** INFORMATION SHOWN **
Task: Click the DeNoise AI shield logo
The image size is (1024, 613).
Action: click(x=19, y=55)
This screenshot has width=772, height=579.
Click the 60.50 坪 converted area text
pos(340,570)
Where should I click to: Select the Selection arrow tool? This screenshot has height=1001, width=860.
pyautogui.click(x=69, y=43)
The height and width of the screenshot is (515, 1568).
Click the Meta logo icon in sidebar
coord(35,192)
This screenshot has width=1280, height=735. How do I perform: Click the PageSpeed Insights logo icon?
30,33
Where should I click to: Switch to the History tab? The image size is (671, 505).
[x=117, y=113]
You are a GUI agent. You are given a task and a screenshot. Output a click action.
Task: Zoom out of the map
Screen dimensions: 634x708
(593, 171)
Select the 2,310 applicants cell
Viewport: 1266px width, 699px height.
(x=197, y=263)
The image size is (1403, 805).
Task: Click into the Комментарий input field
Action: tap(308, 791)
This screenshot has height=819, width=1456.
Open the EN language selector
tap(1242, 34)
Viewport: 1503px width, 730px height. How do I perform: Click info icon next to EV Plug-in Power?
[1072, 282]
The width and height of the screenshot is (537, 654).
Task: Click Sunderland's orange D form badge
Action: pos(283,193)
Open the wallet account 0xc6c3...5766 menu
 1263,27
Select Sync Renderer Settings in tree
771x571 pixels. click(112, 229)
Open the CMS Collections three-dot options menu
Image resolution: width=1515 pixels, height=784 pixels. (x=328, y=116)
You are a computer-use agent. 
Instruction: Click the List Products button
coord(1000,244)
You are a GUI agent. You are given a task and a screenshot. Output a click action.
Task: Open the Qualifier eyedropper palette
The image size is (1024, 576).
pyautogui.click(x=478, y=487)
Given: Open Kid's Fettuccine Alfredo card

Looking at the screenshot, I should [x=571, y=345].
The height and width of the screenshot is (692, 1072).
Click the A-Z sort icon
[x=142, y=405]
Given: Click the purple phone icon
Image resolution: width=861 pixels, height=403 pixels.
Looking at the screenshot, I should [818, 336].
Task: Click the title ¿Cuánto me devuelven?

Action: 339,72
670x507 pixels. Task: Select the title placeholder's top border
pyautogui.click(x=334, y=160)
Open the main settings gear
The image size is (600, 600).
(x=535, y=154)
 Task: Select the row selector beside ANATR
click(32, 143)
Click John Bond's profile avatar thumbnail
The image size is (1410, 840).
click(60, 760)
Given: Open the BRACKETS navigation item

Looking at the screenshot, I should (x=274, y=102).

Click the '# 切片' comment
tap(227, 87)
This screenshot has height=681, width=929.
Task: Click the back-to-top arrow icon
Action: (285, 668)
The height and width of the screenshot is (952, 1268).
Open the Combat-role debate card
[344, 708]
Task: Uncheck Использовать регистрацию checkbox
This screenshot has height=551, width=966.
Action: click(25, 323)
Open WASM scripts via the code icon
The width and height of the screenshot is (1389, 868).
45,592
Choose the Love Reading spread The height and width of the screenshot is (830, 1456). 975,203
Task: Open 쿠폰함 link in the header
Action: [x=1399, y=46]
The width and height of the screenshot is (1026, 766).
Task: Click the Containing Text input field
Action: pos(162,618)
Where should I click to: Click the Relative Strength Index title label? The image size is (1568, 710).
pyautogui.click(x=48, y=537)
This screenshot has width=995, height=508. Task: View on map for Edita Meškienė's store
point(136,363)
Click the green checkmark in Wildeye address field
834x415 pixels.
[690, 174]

** EXERCISE GOAL **
Each entry must be reproduced verbatim.

** ANSWER BELOW **
Task: Click the DeNoise AI shield logo
The image size is (1024, 613).
Action: click(x=19, y=55)
This screenshot has width=772, height=579.
Click the 60.50 坪 converted area text
pos(340,570)
Where should I click to: Select the Selection arrow tool? This screenshot has height=1001, width=860.
pyautogui.click(x=69, y=43)
The height and width of the screenshot is (515, 1568).
Click the Meta logo icon in sidebar
coord(35,192)
This screenshot has width=1280, height=735. How do I perform: Click the PageSpeed Insights logo icon?
30,33
Where should I click to: Switch to the History tab? The image size is (671, 505).
[x=117, y=113]
You are a GUI agent. You are given a task and a screenshot. Output a click action.
Task: Zoom out of the map
Screen dimensions: 634x708
(593, 171)
Select the 2,310 applicants cell
Viewport: 1266px width, 699px height.
(x=197, y=263)
The image size is (1403, 805).
Task: Click into the Комментарий input field
Action: tap(308, 791)
This screenshot has height=819, width=1456.
Open the EN language selector
tap(1242, 34)
Viewport: 1503px width, 730px height. How do I perform: Click info icon next to EV Plug-in Power?
[1072, 282]
The width and height of the screenshot is (537, 654).
Task: Click Sunderland's orange D form badge
Action: pos(283,193)
Open the wallet account 0xc6c3...5766 menu
 1263,27
Select Sync Renderer Settings in tree
771x571 pixels. click(112, 229)
Open the CMS Collections three-dot options menu
Image resolution: width=1515 pixels, height=784 pixels. (x=328, y=116)
You are a computer-use agent. 
Instruction: Click the List Products button
coord(1000,244)
You are a GUI agent. You are given a task and a screenshot. Output a click action.
Task: Open the Qualifier eyedropper palette
The image size is (1024, 576).
pyautogui.click(x=478, y=487)
Given: Open Kid's Fettuccine Alfredo card

Looking at the screenshot, I should [x=571, y=345].
The height and width of the screenshot is (692, 1072).
Click the A-Z sort icon
[x=142, y=405]
Given: Click the purple phone icon
Image resolution: width=861 pixels, height=403 pixels.
Looking at the screenshot, I should [818, 336].
Task: Click the title ¿Cuánto me devuelven?

Action: 339,72
670x507 pixels. Task: Select the title placeholder's top border
pyautogui.click(x=334, y=160)
Open the main settings gear
The image size is (600, 600).
(x=535, y=154)
 Task: Select the row selector beside ANATR
click(32, 143)
Click John Bond's profile avatar thumbnail
The image size is (1410, 840).
click(60, 760)
Given: Open the BRACKETS navigation item

Looking at the screenshot, I should (x=274, y=102).

Click the '# 切片' comment
tap(227, 87)
This screenshot has height=681, width=929.
Task: Click the back-to-top arrow icon
Action: (285, 668)
The height and width of the screenshot is (952, 1268).
Open the Combat-role debate card
[344, 708]
Task: Uncheck Использовать регистрацию checkbox
This screenshot has height=551, width=966.
Action: click(25, 323)
Open WASM scripts via the code icon
The width and height of the screenshot is (1389, 868).
45,592
Choose the Love Reading spread The height and width of the screenshot is (830, 1456). 975,203
Task: Open 쿠폰함 link in the header
Action: [x=1399, y=46]
The width and height of the screenshot is (1026, 766).
Task: Click the Containing Text input field
Action: pos(162,618)
Where should I click to: Click the Relative Strength Index title label? The image size is (1568, 710).
pyautogui.click(x=48, y=537)
This screenshot has width=995, height=508. Task: View on map for Edita Meškienė's store
point(136,363)
Click the green checkmark in Wildeye address field
834x415 pixels.
[690, 174]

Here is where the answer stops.